▶ _TEXTE FOURNI_:
┄┄┄┄┄┄┄┄┄┄
Amorcé par le tour de manivelle du moulin à café d'Inger, et puis la belle ritournelle accompagnant son geste, le cercle connaît un début rayonnant de parachèvement quand Johannes et la petite Maren, la fille d'Inger, discutent sur une chaise. Un effet de subtile machinerie vectoriserait le mouvement de caméra (ou y ferait croire, la croyance, encore une fois) en le faisant passer dans celui de la chaise elle-même, au point de sembler pivoter sur son axe. L'achèvement du cercle ne le clôt pas, c'est la bouche qui s'ouvre et se ferme, une ferme aux animaux de la Parole qui ne sont des bêtes qu'à subir la bêtise des hommes qui hurlent « la ferme ».

 

 

 

 

 

Un sourire d'enfant,

 

un baiser de toute éternité

 

 

 

 

 

Parler brise le cœur. C'est d'abord une brisure pour l'homme ayant perdu sa femme parturiente. C'est ensuite son frère brisé qui lui avait pourtant promis sa résurrection dès lors qu'il le croirait. C'est enfin la venue d'un sourire comme une brise. La petite Maren croit son oncle sans forcer, parce que la mort est le rituel sérieux des mécréants qui ne croient pas en la vie plus que la vie. Elle le croit dans le don d'un sourire, autre arc de cercle, qui allège la scène de la résurrection en faisant du miracle un jeu d'enfants.

 

 

 

Le sourire est l'acquiescement au oui originaire - notre enfance majeure. Les vivants ne meurent pas et les aimer rend indifférent à leur mort. On croit cela qui est pure folie, forcément, oui. Mais c'est une enfance aussi qui nous tient au fil de la vie qui est plus que la vie sans être la mort. La vie plus que la vie dont l'autre bout se tient dans le baiser donné à son mari par la revenue d'entre les morts. Le baiser d'Inger ressuscitée, comment pourra-t-on un jour l'oublier, qui happe dans le punctum de ce mince filet de salive reliant sa bouche à elle à sa joue à lui, qu'elle mordille à deux reprises ? Les larmes d'Éros sont arrachées à l'épreuve de la mort.

 

 

 

On ne tient aux aimé-e-s qu'en les croyant sur parole et ils nous répondent avec la bouche par où un mince filet est un fil d'éternité.
┄┄┄┄┄┄┄┄┄┄
▶ _SECTION DES DONNÉES_:

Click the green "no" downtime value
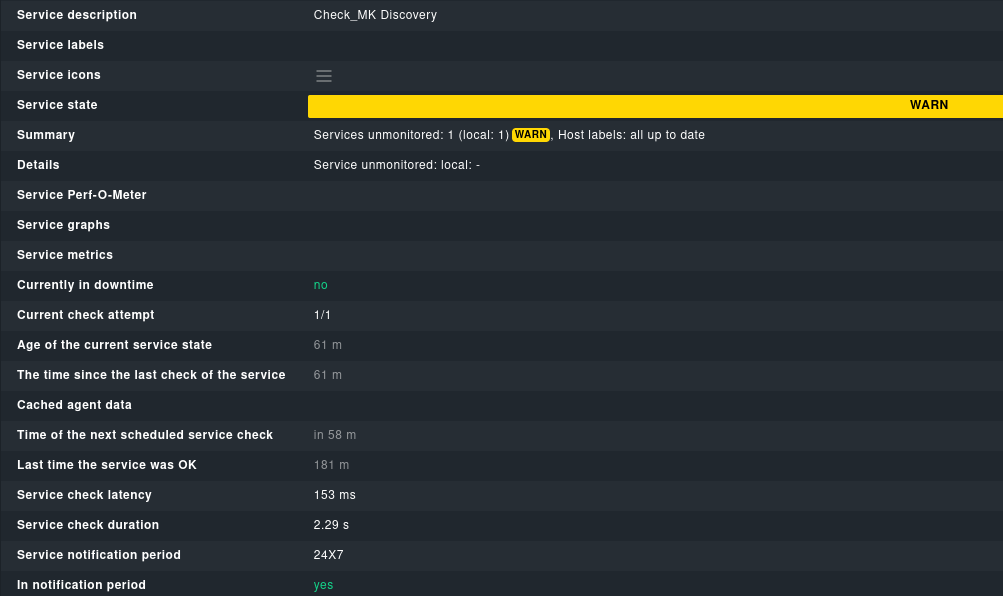This screenshot has height=596, width=1003. click(320, 285)
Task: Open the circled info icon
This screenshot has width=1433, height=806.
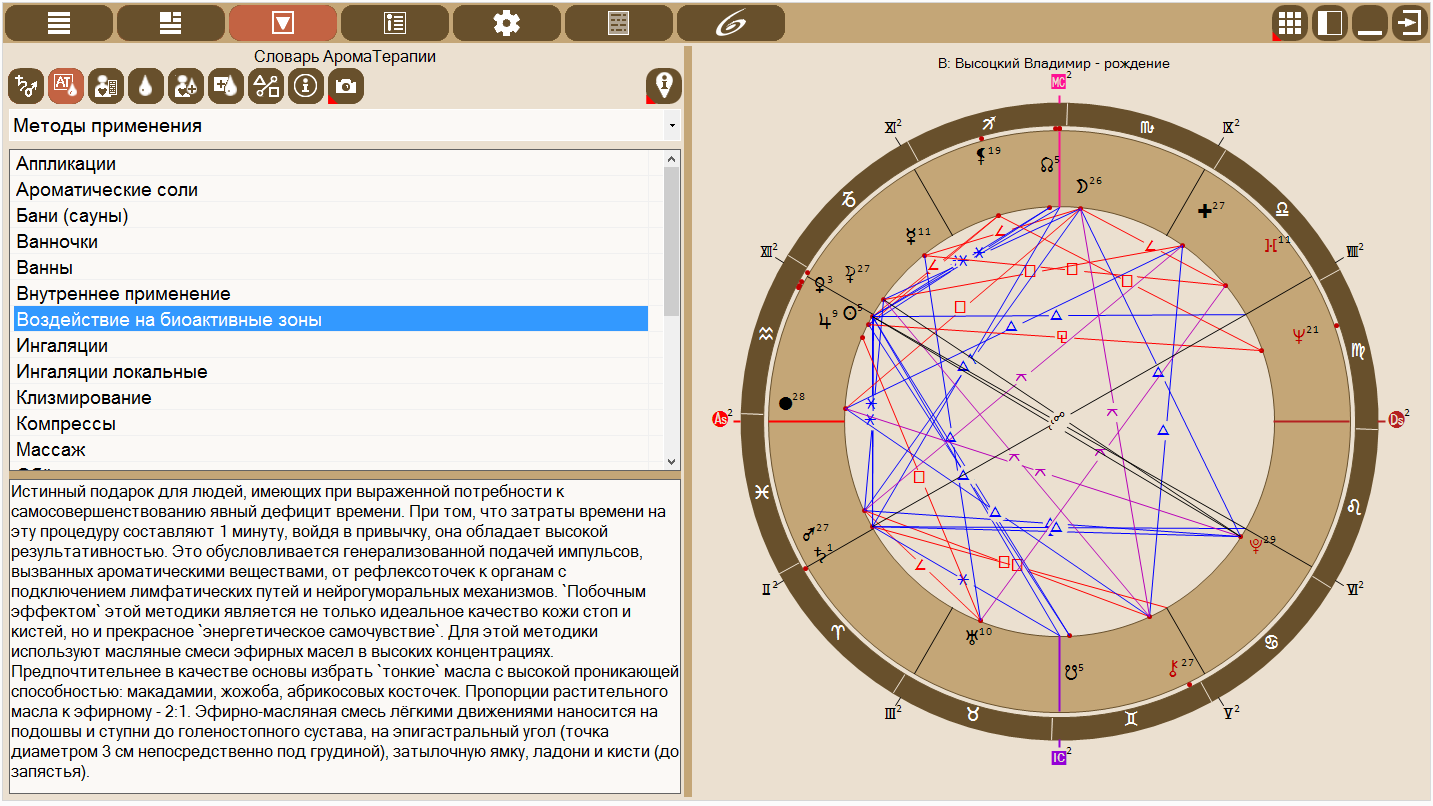Action: pyautogui.click(x=306, y=87)

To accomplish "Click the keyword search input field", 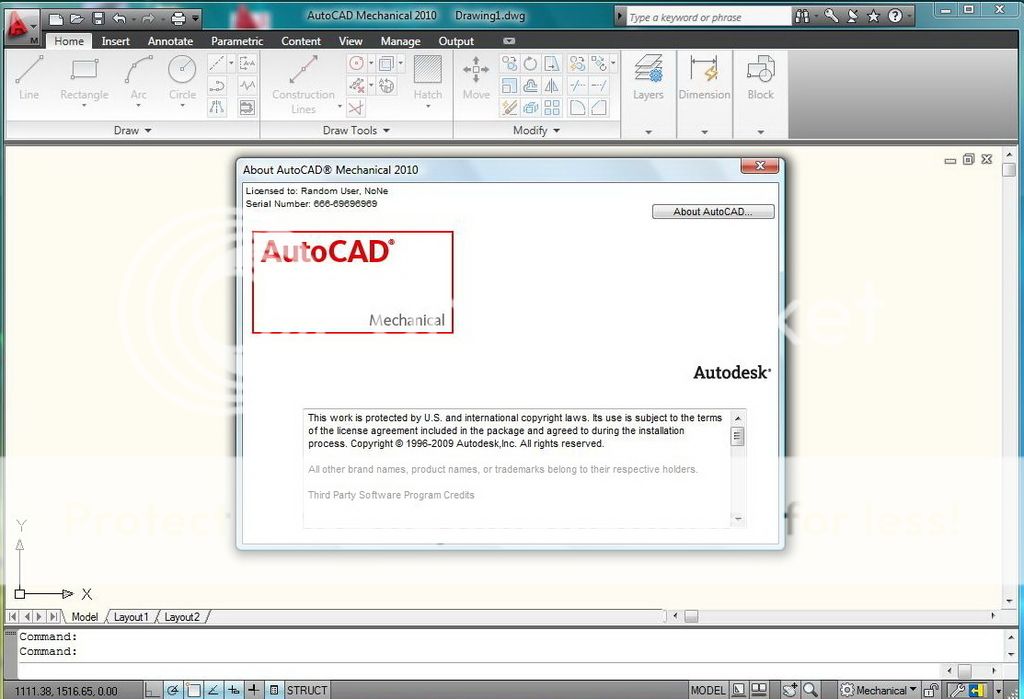I will (707, 17).
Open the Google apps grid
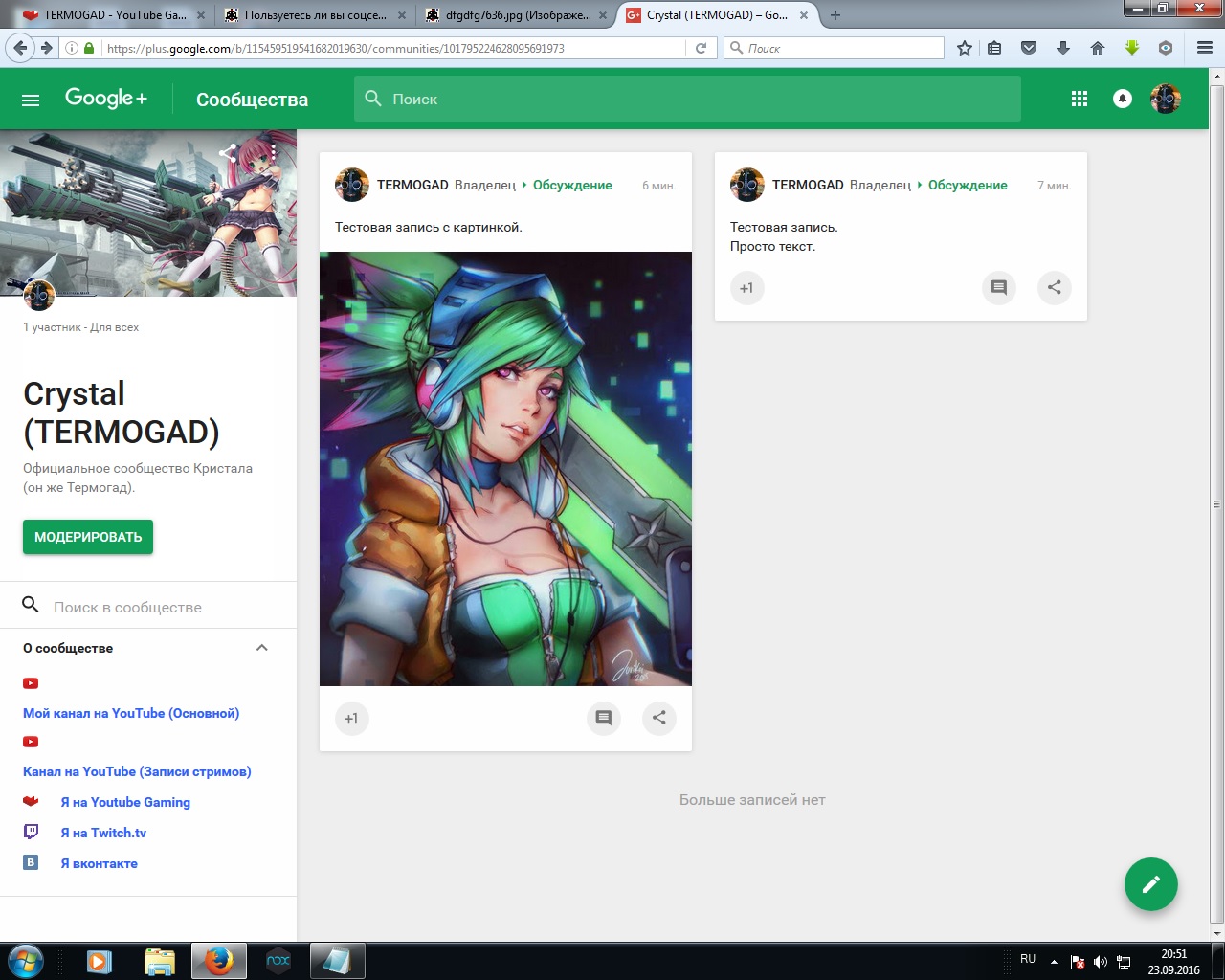 click(x=1079, y=99)
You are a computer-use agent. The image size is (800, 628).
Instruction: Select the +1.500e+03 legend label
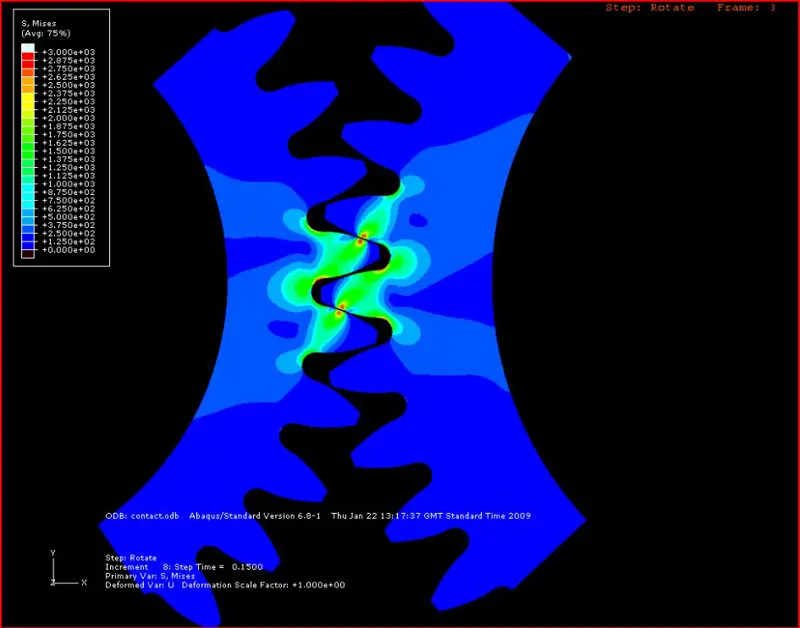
┄┄┄┄┄┄┄┄┄┄
▶ _OBJECTIFS_:
A – Relevez tous les personnages que le texte fourni désigne par leur prénom, Éros excepté.
B – Sélectionnez, s'il vous plaît, puis recopiez chaque ligne des entrées où figure la chaîne "Open", en tenant compte de la casse.

▶ _RÉPONSES PAR TÂCHE_:
A – Inger, Johannes, Maren

B –
Task: Open the circled info icon
Open the Google apps grid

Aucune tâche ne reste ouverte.